A) After SAR-CoV-2 infection, there is no immediate increase in cell death in infected cells, as indicated by Cleaved Caspase 3 staining. B) Infected cells have an increase in cell stress, as indicated by the ER stress marker, ARCN1. C) Approximately one-third of infected astrocytes in primary cortical tissue express the reactive marker SYNM and three-quarters have the receptor for growth factor signaling, EGFR (SYNM n=62 cells, EGFR n=142 cells). D) The same proportion of infected organoid cells express SYNM and about one-half express EGFR (SYNM n=172 cells, EGFR n=143 cells).

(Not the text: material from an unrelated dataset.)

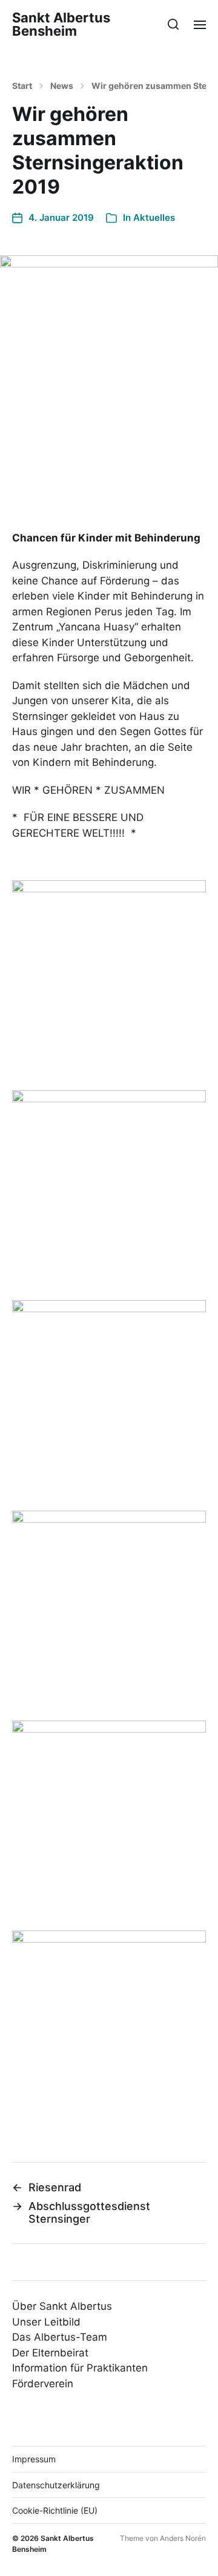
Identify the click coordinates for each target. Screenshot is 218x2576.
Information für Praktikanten (80, 2368)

Figure 4.. Coronavirus Receptors, DPP4 and CD147, but not ACE2 are Expressed in Developing Human Cortex

A) ACE2 expressing cells are readily infected by SARS-CoV-2, where they have abundant ACE2 and dsRNA presence. Primary cortical tissue and cortical organoids do not have observable ACE2 protein in cortical tissue or infected cells. NRP1 is present in cortical neurons, but not in infected cells. B) Infected cortical astrocytes in the SVZ of primary cortex abundantly express coronavirus receptors DPP4 and CD147, where 100% of cells assayed have DPP4 and 73% have CD147. In cortical organoids, 60% are DPP4+ and 28% are CD147+ (Primary: DPP4 n=61cells, CD147 n=83 cells; Organoid: DPP4 n=296 cells, CD147 n=239 cells) C) Inhibition of DPP4 by Vildagliptin results in a 30% decrease in the number of SARS-CoV-2 N+ cells and a 70% reduction in dsRNA+ cells. SARS-CoV-2 N+ dsRNA+ cells are indicated by white arrowheads (SARS-CoV-2 MOI 0.5 n=1273 cells, MOI 0.5+Vildagliptin n=879 cells, dsRNA MOI 0.5 n=571 cells, MOI 0.5+Vildagliptin n=227 cells across two biological samples and three technical replicates). D) ARCN1 is broadly expressed in SARS-CoV-2 infected samples, which is reduced by 70% after DPP4 inhibition by Vildagliptin. ARCN1+ dsRNA+ cells indicated by white arrowheads (MOI 0.5 n=1224 cells, MOI 0.5+ Vildagliptin n=331 cells across two biological samples and three technical replicates).